Aktivitas jemaat gereja GPdI setempat sudah dimulai sejak tahun 1990. Pada tahun 1995, setelah melengkapi seluruh persyaratan, termasuk tanda tangan dari masyarakat sekitar, bangunan gereja dapat dibangun. Sejak tahun 1995 jemaat setempat beraktivitas secara damai tanpa mendapatkan halangan apapun dari warga sekitar.

Kerjasama dengan warga sekitar berjalan dengan baik. Bahkan, sebagian dari tanah milik gereja dengan sertifikat atas nama pdt. Nico,  diperuntukkan bagi bangunan tempat menyimpan keranda milik kampung. Dalam kehidupan bermasyarakat, Pdt. Nico berupaya untuk berkontribusi secara sosial yakni ikut membiayai pendidikan 11 orang anak yang tidak mampu. 5 orang di antaranya adalah anak-anak muslim. Semua anak muslim yang pendidikannya dibiayai oleh pdt Nico ini masih tetap muslim dan tidak pernah mendapatkan pengajaran kristen sama sekali karena motivasinya memang untuk membantu pendidikan.

Pada Desember 2010, gereja tersebut direnovasi dan sudah selesai. Sejak renovasi bangunan gereja inilah, mulai muncul hal-hal yang dapat disebut sebagai masalah. Puncak persoalan terjadi pada hari rabu malam tgl 16 Februari 2011. Sekelompok masa yang terdiri dari anak-anak dan ibu-ibu, dipimpin oleh seorang ustadz setempat mendatangi kediaman Pdt. Nico. Maksud kedatangan mereka adalah memaksa jemaat GPdI untuk segera menutup gereja dan menghentikan segala aktivitasnya. Jika permintaan ini tidak dituruti, mereka mengancam akan merusak gereja.

Akhirnya pada tanggal 17 feb 2011, Pdt Nico dipanggil oleh DPRD Sleman, dalam hal ini Komisi D, untuk berdialog. Apa yang terjadi dalam dialog ini? Pihak gereja hanya boleh diwakili oleh Pdt Nico. Sebaliknya, massa yang menentang keberadaan gereja tersebut berjumlah banyak. Akibatnya, satu orang berdialog [baca: debat] dengan sekelompok massa. Pertemuan dialog tersebut pun tidak bisa disebut sebagai dialog karena ketua komisi D DPRD Sleman yang memimpin pertemuan tidak kuasa mengendalikan jalannya dialog. Seluruh pembicaraan didominasi oleh ustadz T yang mendatangkan massa.

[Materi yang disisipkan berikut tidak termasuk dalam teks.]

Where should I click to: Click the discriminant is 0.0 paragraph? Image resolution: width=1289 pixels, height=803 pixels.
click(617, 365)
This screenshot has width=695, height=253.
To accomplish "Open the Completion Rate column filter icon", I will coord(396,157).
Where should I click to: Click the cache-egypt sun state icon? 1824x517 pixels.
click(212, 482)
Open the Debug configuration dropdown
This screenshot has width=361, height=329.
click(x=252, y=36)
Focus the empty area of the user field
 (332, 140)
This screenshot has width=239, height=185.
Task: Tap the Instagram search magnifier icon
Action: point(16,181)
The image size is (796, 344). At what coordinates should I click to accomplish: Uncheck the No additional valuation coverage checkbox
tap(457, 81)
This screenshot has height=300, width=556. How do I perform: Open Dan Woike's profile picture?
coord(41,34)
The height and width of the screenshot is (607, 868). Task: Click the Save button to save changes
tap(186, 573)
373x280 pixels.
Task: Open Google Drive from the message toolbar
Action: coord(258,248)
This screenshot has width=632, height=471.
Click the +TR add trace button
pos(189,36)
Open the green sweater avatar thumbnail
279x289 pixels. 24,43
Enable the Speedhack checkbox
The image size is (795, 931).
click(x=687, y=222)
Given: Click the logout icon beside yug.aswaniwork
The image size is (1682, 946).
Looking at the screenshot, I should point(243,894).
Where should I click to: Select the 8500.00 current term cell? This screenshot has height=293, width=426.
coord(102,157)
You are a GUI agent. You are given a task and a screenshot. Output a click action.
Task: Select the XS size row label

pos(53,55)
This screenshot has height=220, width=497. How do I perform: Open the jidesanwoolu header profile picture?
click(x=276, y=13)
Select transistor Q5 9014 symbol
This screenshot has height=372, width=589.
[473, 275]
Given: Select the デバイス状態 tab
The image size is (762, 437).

Seperti yang sudah terjadi dalam beberapa tahun terakhir, ending dialog itu selalu sama. Pt Nico dipaksa untuk menandatangani pernyataan menutup seluruh aktivitas gereja. Karena berada dalam tekanan, di mana DPRD juga menyatakan demi keselamatan, maka pdt Nico terpaksa menandatangani pernyataan yang dipaksanakan itu. Dengan demikian terhitung sejak hari Jumat 18 Februari 2011, seluruh aktivitas gereja dihentikan, bangunan gereja disegel, papan namanya diturunkan. Penyegelan ini tampaknya syah karena ada surat pernyataan yang ditandatangani oleh Pendeta Nico, selaku pemimpin Gereja. Namun, pernyataan itu ditandatangani tidak dalam suasana bebas. Sang pendeta berada dalam situasi terancam. Uniknya, anggota DPRD pun tidak bisa berbuat banyak ketika berhadapan dengan kasus tersebut.

Adapun alasan penutupan gereja yang disampaikan oleh massa tersebut adalah sebagai berikut: 1. Bangunan gereja tidak memiliki ijin 2. Pdt Nico dianggap mengganggu keberadaan rumah keranda (bandosa) 3. Talud yang dibangun oleh gereja dianggap menyebabkan banjir. (Talud ini dbangun dalam koordinasi dengan Kepala Dusun setempat) 4. Pdt Nico telah membiayai pendidikan anak-anak muslim dan dianggap sebagai upaya kristenisasi.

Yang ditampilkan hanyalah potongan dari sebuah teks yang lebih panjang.